Convair B-36B Peacemaker
The B-36B was the first full scale production version, using R-4360-41 Wasp Major engines that had an extra 500hp each over the engines used in the B-36A. It had better performance, a bigger bomb load, better equipment and could operate from shorter runways than the B-36A.
The B-36B was also armed from the start. Its 16 20mm cannons gave it the most formidable armament of any warplane. The guns were mounted on platforms that retracted into the fuselage when not in use.
The endurance and bomb capacity of the B-36B was demonstrated by some of its test flights:
On 5 December, 1948, a 4275-mile, 14-hour mission at 40,000 feet with an average cruise speed of 303mph.
An 8000-mile plus, 35 and-a-half-hour simulated bombing run, with 10,000lb bombload from Carswell AFB to Hawaii on 7-8 December, 1948.
A pair of 42,000lb bombs were lifted on 29 January, 1949 from Muroc AFB; one was dropped at 35,000 feet, the other at 40,000 feet.
A 9600-mile flight, 5000 miles of which carrying 10,000lb of bombs, in 43 hours 37 minutes in March 1949.
However, problems with the armaments and other complex systems, combined with parts shortages, meant that some B-36Bs were cannibalised to keep others flying. Full operational status was not achieved until 1952.
64 of the 73 B-36Bs built were redesignated B-36Ds when they got turbo jet engines added to them.
Convair B-36D Peacemaker
In order to address critics' concerns that the B-36 was too slow and needed too long a runway, Convair added two pairs of General Electric turbo jets to the plane for short bursts of speed over targets and at takeoff. These engines were mounted in pods at the wing tips. These B-36s, designated B-36D had a top speed of 435mph over target, and reduced the takeoff runway needed by 2,000 feet.
Sixty-four of the B-36B aircraft were converted to B-36Ds, and another 26 were built from scratch.
The B-36D could carry 86,000lb of bombs, a record not equalled until the modified 'Big Belly' B-52Ds in service during the Vietnamese war.
The first B-36s to fly outside of US territory were six B-36Ds that flew to RAF Lakenheath in the UK in January 1951. In the late summer of 1953, the 92nd Heavy Bombardment Wing made a mass flight to the Far East, mainly to prove that the US was still willing to maintain operations after the end of hostilities in Korea. The 92nd were the first wing to be fully deployed overseas, departing for 90 days in Guam in October 1953.
Despite its massive size, the B-36D could fly on just three piston engines during a cruise, with the others shut down.
Some B-36Ds were stripped of armaments and crew comfort, with crew reduced by two. These Featherweight5 B-36Ds could reach altitudes about 50,000 feet.
Twenty-four photo-reconnaissance versions of the B-36D were made, the RB-36D. These had 14 cameras, 80 flash bombs, ECM6 equipment and an extra fuel tank taking up the bomb bays. The crew was increased to 22, including a photo technician who could develop the camera films in the plane's dark room. The extra fuel gave it a 50-hour endurance.
The B-36F was similar to the B-36D; however, it had uprated piston engines and improved radar and countermeasures. The first B-36F flew in November 1950, and the last of the 34 was delivered early in 1953.

● **Data block**
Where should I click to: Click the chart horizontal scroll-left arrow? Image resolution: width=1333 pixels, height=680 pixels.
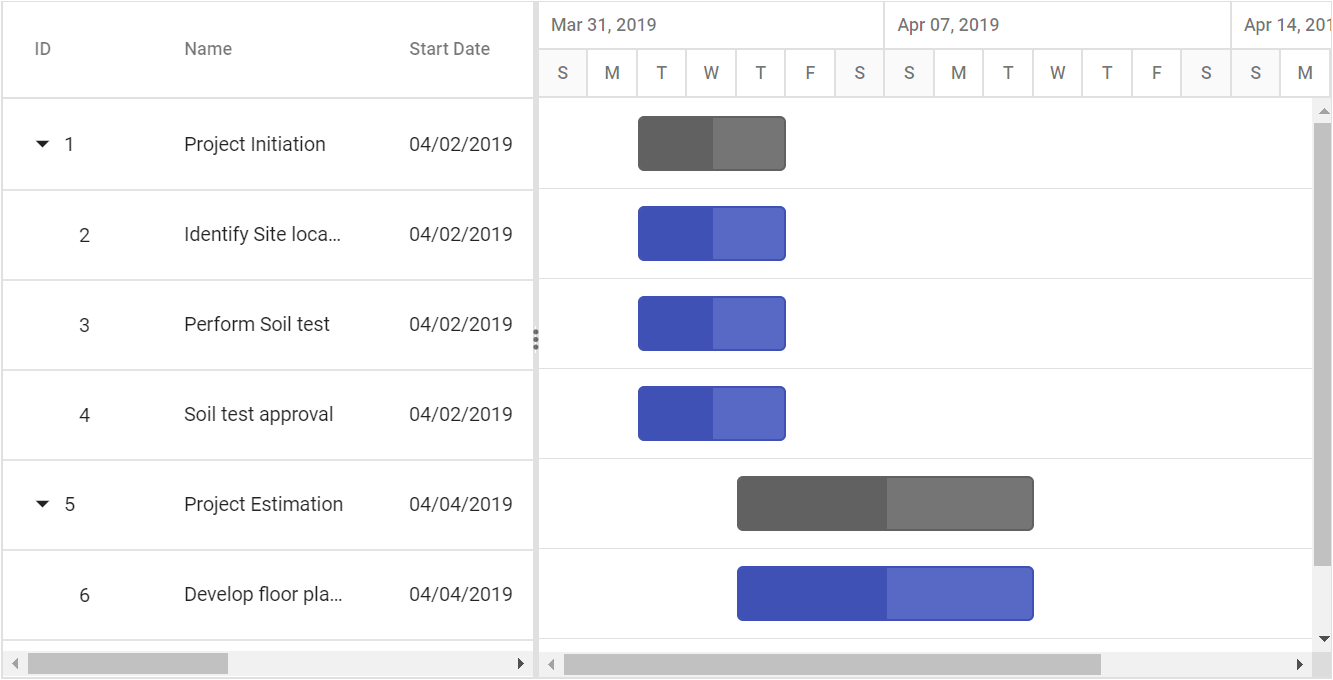[551, 664]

● **Things to do**
1) Write out the B-36 text from "A 9600-mile flight, 5000" up to and including "by 2,000 feet.", changing "runway" to "airstrip".
2) According to the B-36 text, how many cameras did the RB-36D carry?
3) Decide whether each statement agrees with the B-36 text. Answer yes or no for each, quoting the words that settle it.
(a) The B-36B reached full operational status in 1949.
(b) Some B-36Ds were built from scratch rather than converted.
(c) The first B-36F flew in November 1950.

● **Full solutions**
1)
A 9600-mile flight, 5000 miles of which carrying 10,000lb of bombs, in 43 hours 37 minutes in March 1949.
However, problems with the armaments and other complex systems, combined with parts shortages, meant that some B-36Bs were cannibalised to keep others flying. Full operational status was not achieved until 1952.
64 of the 73 B-36Bs built were redesignated B-36Ds when they got turbo jet engines added to them.
Convair B-36D Peacemaker
In order to address critics' concerns that the B-36 was too slow and needed too long a airstrip, Convair added two pairs of General Electric turbo jets to the plane for short bursts of speed over targets and at takeoff. These engines were mounted in pods at the wing tips. These B-36s, designated B-36D had a top speed of 435mph over target, and reduced the takeoff airstrip needed by 2,000 feet.

2) 14 cameras.

3)
(a) No: "Full operational status was not achieved until 1952."
(b) Yes: "another 26 were built from scratch."
(c) Yes: "The first B-36F flew in November 1950"